Characterize the Role of Cell Surface Glycans on the Infection of Enterovirus 71

• Main Authors: Yueh-TungLiu, 劉玥彤
• Other Authors: Chuan-Fa Chang
• Format: Others
• Language: zh-TW
• Published: 2010
• Online Access: http://ndltd.ncl.edu.tw/handle/10497335841760484605

碩士 === 國立成功大學 === 醫學檢驗生物技術學系碩博士班 === 98 === Enterovirus 71 (EV71), an unusual human pathogen of the family Picornaviridae, is the major agent cause of hand-foot-and-mouth disease (HFMD) associated with severe neurological disease.
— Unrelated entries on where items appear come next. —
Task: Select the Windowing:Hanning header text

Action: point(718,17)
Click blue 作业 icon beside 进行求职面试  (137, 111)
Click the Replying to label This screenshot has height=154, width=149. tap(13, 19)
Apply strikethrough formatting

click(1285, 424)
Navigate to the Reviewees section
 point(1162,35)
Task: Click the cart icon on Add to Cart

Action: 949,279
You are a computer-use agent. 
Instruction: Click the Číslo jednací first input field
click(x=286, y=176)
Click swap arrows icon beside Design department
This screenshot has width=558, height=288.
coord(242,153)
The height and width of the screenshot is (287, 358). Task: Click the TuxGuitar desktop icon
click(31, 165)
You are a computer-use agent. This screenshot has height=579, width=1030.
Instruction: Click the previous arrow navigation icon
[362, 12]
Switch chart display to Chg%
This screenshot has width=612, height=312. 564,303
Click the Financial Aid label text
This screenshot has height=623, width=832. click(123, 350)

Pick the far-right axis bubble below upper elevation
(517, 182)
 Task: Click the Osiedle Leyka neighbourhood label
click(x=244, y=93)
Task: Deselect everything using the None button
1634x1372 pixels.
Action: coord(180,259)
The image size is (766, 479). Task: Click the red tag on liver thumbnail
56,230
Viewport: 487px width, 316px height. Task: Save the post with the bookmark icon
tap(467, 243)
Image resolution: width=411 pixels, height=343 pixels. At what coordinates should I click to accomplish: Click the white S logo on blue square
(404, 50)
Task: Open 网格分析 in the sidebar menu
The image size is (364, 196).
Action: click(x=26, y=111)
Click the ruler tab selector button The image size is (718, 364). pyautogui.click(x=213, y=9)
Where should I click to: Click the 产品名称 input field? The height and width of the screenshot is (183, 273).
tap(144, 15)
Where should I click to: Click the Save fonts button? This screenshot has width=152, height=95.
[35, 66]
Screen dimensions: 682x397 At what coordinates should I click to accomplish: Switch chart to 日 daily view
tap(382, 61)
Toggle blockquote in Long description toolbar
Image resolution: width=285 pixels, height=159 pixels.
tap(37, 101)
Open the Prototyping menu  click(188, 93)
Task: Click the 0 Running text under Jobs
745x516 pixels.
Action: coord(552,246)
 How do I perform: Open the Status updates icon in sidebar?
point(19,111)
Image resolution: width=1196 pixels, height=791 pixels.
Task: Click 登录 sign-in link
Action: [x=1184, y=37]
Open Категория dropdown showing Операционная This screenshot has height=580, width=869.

The mechanisms of virus attachment, invasion and virulence determinants of EV71 are still unclear. Recent studies showed that EV71 recognizes not only scavenger receptor B2 (SCARB2) but also human P-selectin glycoprotein ligand-1 as cellular receptors depended on difference cell types or virus strains. However, the infection of EV71 could not be inhibited by specific antibody entirely, suggesting that these might be other pathway or receptor for virus infection during early stage. Because cell surface glycans have been demonstrated to involve in the infection of viruses including influenza virus, adenovirus, and enterovirus 70, we want to investigate the role of cell surface glycans during the infection of EV71. First, we expressed α2,3- and α2,6-sialyltransferases and subjected the enzymes for producing eight sialylated glycans. Then, we analyzed the carbohydrate binding property of purified the fourth passage of mouse-adapted EV71 strain (MP4) by glycan microarray. The glycan binding results indicated that cell surface sialyl Lewis x (sLex) might play important roles on mechanisms of virus infection. In order to explore the significance of cell surface N-linked, O-linked, and sialylated glycans during EV71 binding and infection, we had treated RD cells with tunicamycin, benzyl-α-GalNAc or neuraminidase and quantified the bound of amplified virus by ELISA assay, flow cytometry, real-time PCR, and fluorescence microscopy. The results showed that the cell surface sialic acid containing biomolecules were essential for EV71 binding and infection. In addition, interactions between virus and RD cells could be inhibited by Sambucus nigra lectin (SNA, NeuAcα2-6 glycan binding lectin) and Maackia amurensis lectin (MAA, NeuAcα2-3 glycan binding lectin) in dose dependent manner. In conclusion, sialylated glycans on RD cell surface played a critical role during EV71 binding and infection.